Improve handling of text decoding errors when scanning imports #242

Open fraser-langton opened 1 month ago

fraser-langton commented 1 month ago

Can't offer too much more info unfortunately, I literally opened my laptop up in the morning and the same command won't run, quite baffling

> lint-imports --verbose
=============
Import Linter
=============

Verbose mode.
'charmap' codec can't decode byte 0x8d in position 622: character maps to <undefined>
fraser-langton commented 1 month ago

found the culprit using this script

from pathlib import Path

def check_files_for_charmap_error(glob_pattern):
    # Use glob to filter files based on the provided pattern in the current directory
    for file_path in Path().glob(glob_pattern):  # Use the glob pattern to find matching files
        if file_path.is_file():  # Ensure it's a file
            if ".venv" in file_path.parts:  # Exclude files in .venv directory
                continue

            try:
                with file_path.open(encoding="cp1252") as f:  # Windows default encoding
                    f.read()
            except UnicodeDecodeError as e:
                print(f"Error decoding {file_path}: {e}")
            except Exception as e:
                print(f"An error occurred with {file_path}: {e}")

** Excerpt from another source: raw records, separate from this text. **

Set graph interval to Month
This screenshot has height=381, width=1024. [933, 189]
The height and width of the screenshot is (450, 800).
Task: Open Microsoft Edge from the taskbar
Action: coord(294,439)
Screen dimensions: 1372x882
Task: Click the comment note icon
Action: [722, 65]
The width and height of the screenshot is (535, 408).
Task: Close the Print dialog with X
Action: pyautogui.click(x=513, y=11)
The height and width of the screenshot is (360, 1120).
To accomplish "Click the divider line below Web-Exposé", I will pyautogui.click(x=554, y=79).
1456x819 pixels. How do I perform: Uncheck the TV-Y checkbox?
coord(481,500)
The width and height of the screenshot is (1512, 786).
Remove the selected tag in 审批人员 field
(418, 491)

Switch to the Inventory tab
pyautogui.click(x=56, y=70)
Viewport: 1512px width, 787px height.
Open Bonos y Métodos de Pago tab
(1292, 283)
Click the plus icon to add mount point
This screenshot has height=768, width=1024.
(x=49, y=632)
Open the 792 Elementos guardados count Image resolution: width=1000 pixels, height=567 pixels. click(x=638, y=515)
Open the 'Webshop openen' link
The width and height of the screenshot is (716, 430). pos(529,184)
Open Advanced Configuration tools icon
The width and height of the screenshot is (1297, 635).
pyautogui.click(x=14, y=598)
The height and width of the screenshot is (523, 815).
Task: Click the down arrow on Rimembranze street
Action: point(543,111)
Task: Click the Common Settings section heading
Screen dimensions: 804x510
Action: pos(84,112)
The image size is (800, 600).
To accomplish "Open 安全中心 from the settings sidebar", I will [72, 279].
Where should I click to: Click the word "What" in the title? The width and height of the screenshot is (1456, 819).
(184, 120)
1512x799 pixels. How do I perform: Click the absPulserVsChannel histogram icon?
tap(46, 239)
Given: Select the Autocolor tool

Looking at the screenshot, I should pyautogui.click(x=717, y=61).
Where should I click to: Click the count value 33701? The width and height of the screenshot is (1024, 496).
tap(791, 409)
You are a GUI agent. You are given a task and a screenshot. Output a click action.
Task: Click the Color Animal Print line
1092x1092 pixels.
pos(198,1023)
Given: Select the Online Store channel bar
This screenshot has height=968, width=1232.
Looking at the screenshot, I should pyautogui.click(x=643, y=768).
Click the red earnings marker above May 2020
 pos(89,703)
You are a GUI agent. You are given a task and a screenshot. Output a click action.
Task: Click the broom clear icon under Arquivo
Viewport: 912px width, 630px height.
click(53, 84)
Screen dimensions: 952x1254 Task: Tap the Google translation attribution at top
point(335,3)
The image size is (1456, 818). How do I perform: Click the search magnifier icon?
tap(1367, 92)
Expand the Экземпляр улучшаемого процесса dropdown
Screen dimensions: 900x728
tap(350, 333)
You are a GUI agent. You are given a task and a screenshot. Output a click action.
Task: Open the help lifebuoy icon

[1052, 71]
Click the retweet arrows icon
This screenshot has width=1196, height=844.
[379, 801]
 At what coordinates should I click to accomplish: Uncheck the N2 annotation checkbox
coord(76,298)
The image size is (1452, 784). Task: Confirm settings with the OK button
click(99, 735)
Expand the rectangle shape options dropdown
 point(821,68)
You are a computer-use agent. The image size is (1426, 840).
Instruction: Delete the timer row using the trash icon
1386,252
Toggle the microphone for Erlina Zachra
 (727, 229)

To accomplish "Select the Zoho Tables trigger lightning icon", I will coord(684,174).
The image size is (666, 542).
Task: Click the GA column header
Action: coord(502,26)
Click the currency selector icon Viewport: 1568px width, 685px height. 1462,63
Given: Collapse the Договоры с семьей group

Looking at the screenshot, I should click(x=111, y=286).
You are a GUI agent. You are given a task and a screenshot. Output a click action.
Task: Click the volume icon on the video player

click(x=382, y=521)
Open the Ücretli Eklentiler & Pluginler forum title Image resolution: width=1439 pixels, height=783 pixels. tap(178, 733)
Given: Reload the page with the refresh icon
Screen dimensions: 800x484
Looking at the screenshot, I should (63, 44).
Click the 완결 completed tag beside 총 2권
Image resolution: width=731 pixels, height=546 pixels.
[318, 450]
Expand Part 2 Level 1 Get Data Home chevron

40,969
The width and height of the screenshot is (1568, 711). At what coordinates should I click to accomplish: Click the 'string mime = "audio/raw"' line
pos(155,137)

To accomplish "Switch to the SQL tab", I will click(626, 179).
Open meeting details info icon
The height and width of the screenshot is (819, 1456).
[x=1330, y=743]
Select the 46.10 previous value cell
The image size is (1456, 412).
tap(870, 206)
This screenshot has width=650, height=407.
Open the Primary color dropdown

if __name__ == "__main__":
    glob_pattern = "**/*.py"
    check_files_for_charmap_error(glob_pattern)
fraser-langton commented 1 month ago

And this single char was the culprit: Í

seddonym commented 1 month ago

Thanks for the bug report. While it's a bit difficult to get a file in that state, Import Linter should handle it better - I think, by emitting an error that it could not decode that particular file.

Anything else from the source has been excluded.